(RECORDS SUPPLIED)

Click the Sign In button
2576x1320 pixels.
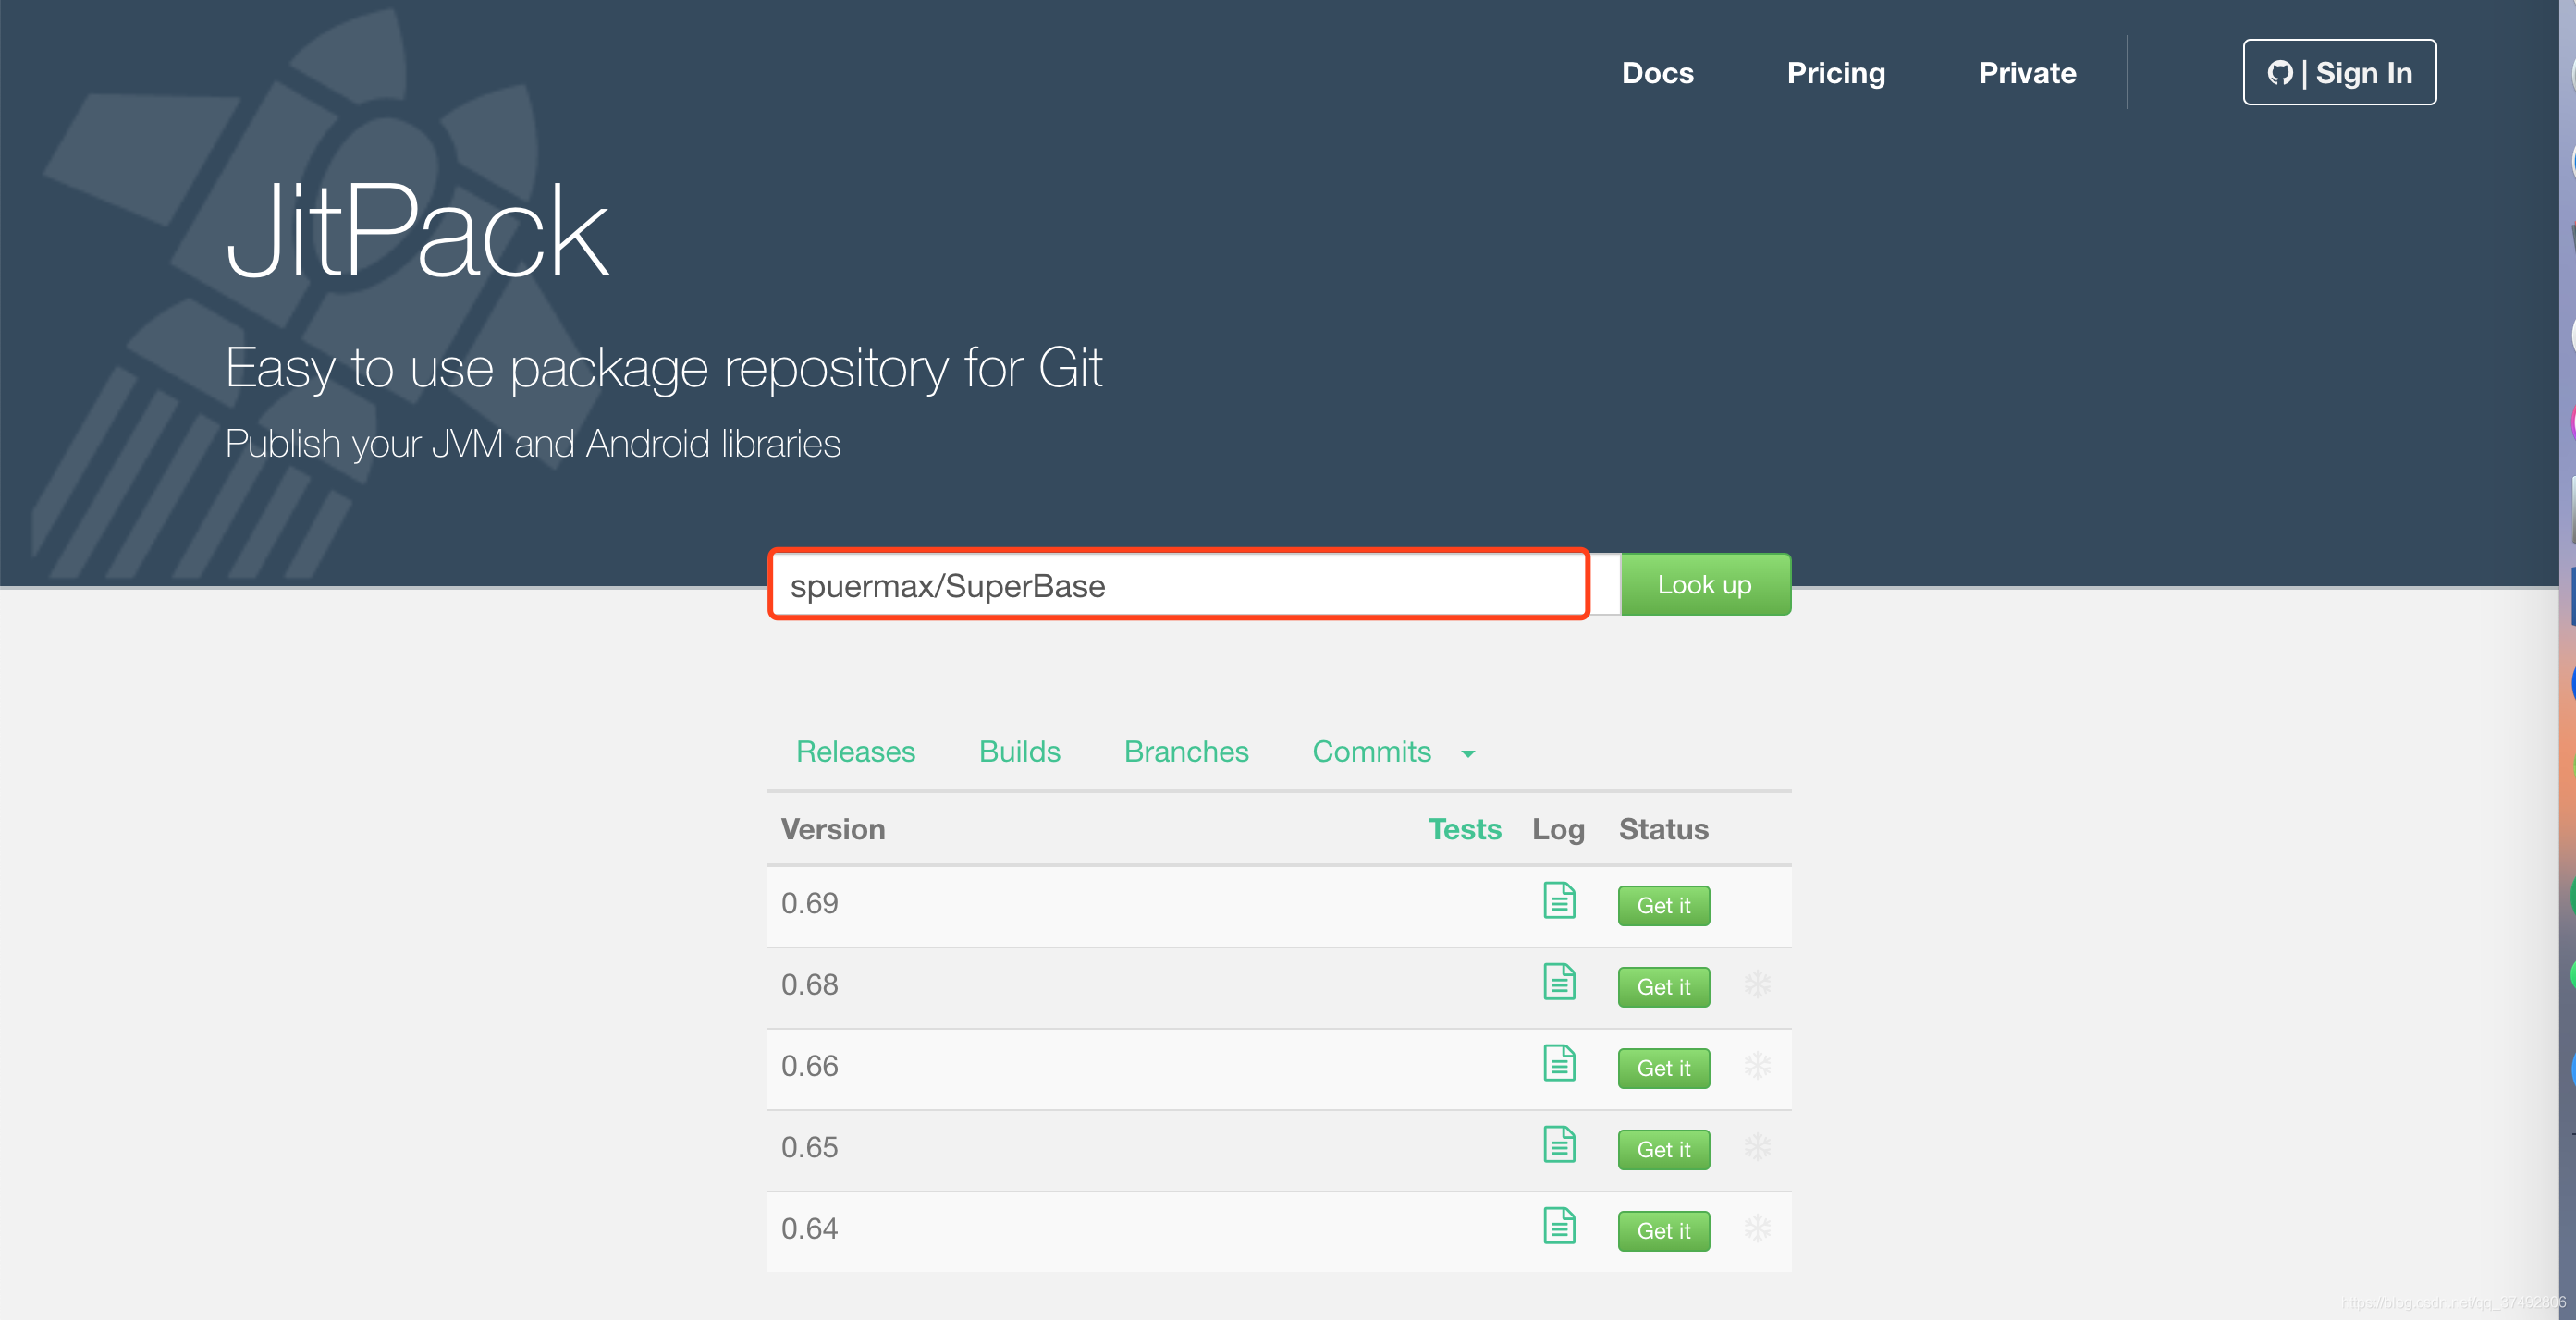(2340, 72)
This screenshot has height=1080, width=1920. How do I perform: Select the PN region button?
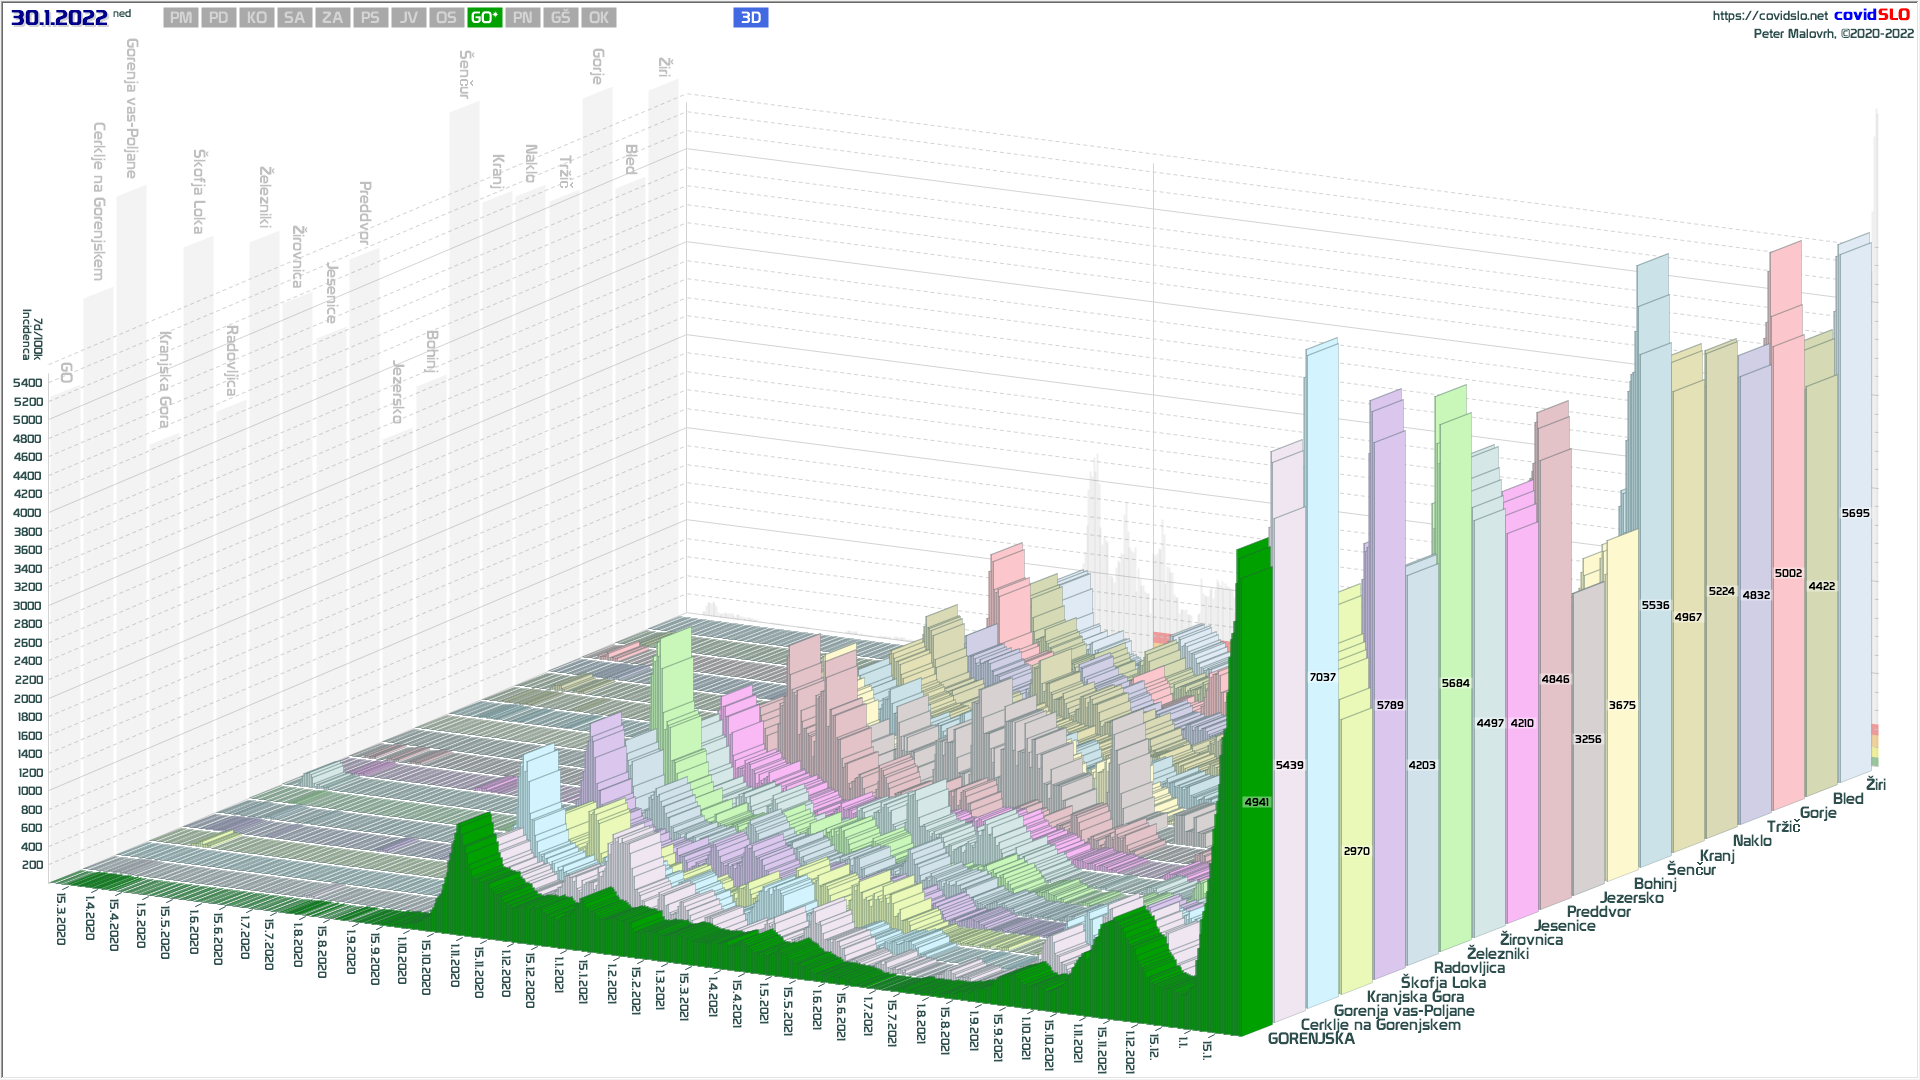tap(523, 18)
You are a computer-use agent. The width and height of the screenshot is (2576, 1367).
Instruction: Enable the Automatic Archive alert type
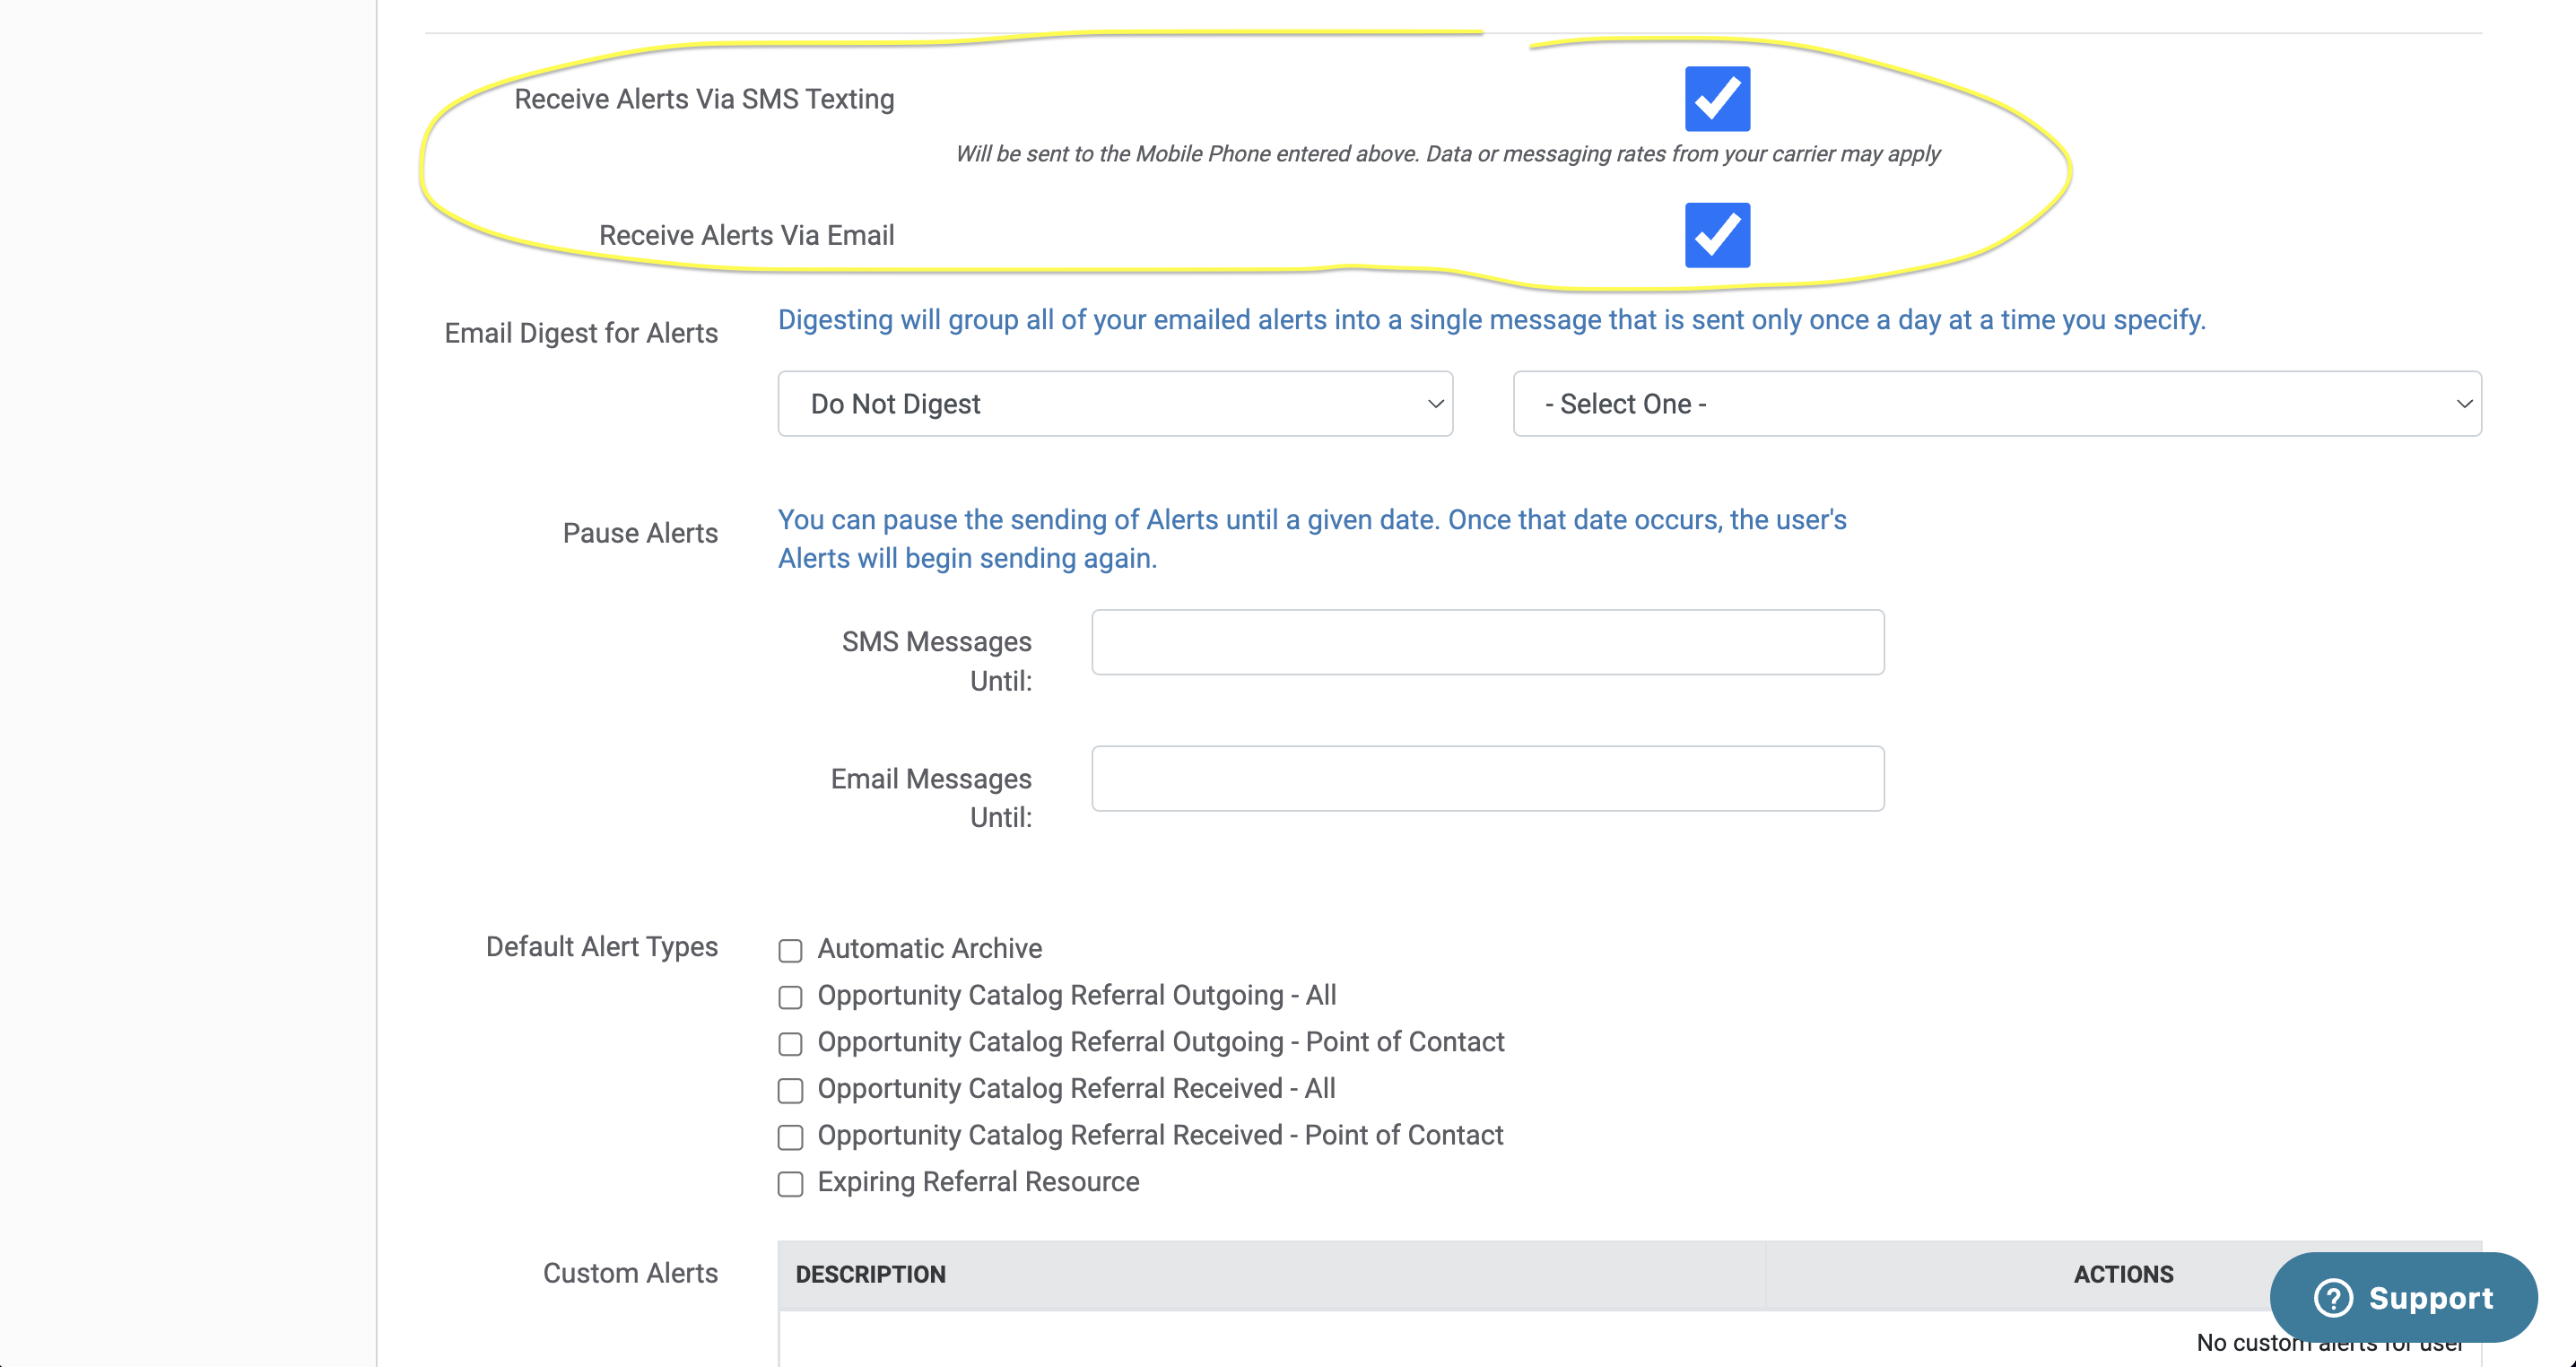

(End RECORDS SUPPLIED)

#### REQUIRED WORK:
Write out every record exactly. Leave the pictures out.

#### EXERCISE RESPONSE:
Click the Sign In button
2576x1320 pixels.
(2340, 72)
This screenshot has height=1080, width=1920. How do I perform: Select the PN region button?
tap(523, 18)
You are a computer-use agent. The width and height of the screenshot is (2576, 1367).
Instruction: Enable the Automatic Archive alert type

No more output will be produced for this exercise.